Glatter noted another important issue is whether these antivirals will be able to reduce COVID-19 transmission as opposed to just disease progression.


As promising as the new antiviral treatments seem, experts say they’re not the way we’ll get past the pandemic.


“By itself, the drug will not end the pandemic,” Glatter said. “Rather, under ideal conditions, the key to ending it is through vaccination of at least 80 percent of the global population to achieve herd immunity.”


However, Glatter believes this is unlikely to occur.
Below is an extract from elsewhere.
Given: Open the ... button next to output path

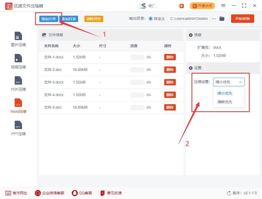Looking at the screenshot, I should point(214,19).
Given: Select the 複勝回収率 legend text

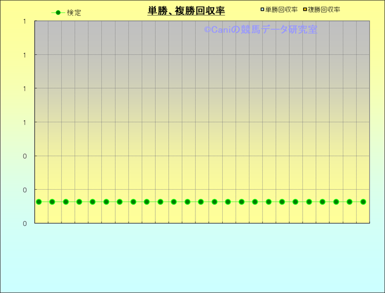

“A more realistic scenario is that COVID-19 will become endemic, with ongoing local outbreaks mainly among the unvaccinated,” he said. “An annual vaccination against COVID-19 may be essential in the years ahead.”



The bottom line

Pfizer announced promising results for its antiviral COVID-19 treatment, with clinical trials showing the drug nearly 90 percent effective at preventing hospitalization and deaths from COVID-19.


Experts say while the results are promising, without adequate supplies of rapid tests for COVID-19, these drugs won’t be used effectively.


They also emphasize that COVID-19 antiviral drugs aren’t the way we’ll end the COVID-19 pandemic.


Rather, vaccinating at least 80 percent of the population will end the pandemic.